Proper diagnostics in patients with pelvic organ prolapse is essential in order to choose optimal therapeutic management, conservative or surgical. Establishing the odds for a successful outcome and the risk factors allow the physician and the patient to make the decision about the optimal course of action, which will meet patient expectations about symptom alleviation and improved quality of life.

Considering inconclusive data, the scope of diagnostic tests is tailored to the individual needs of the patient. The scope of POP diagnostics depends on patient-reported symptoms, results of the earlier, initial diagnostic tests, surgical history, management plan, availability of the equipment and cost.

After test completion and before commencement of the treatment, it is necessary to inform the patient that none of the available methods for POP management will ensure complete symptom resolution.
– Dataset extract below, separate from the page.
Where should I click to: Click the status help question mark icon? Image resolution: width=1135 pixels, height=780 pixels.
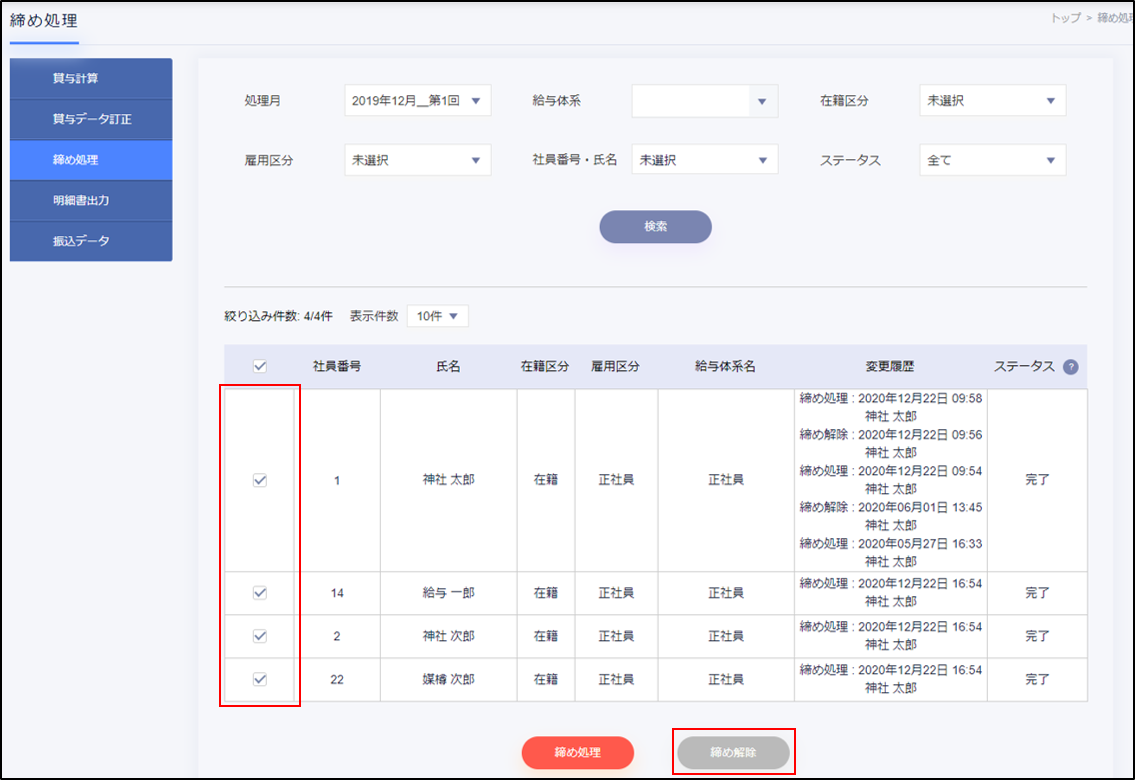pyautogui.click(x=1071, y=367)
Effective POP therapy (especially in advanced POP), using non-surgical or surgical methods, often results in significant improvement or symptom resolution. However, in some patients, a satisfactory outcome of POP treatment may not necessarily correspond to equally satisfying effect on the bothersome symptoms. It is essential to inform the patient that the effect of POP surgery on pain complaints, UI, OAB, post-void residual, difficulty with emptying the bladder, and other symptoms of the lower urinary tract, remains unpredictable. After elective and successful surgery, the symptoms may persist or intensify, not to mention that de novo symptoms may appear as well.

Conflict of interest

All authors declare no conflict of interest.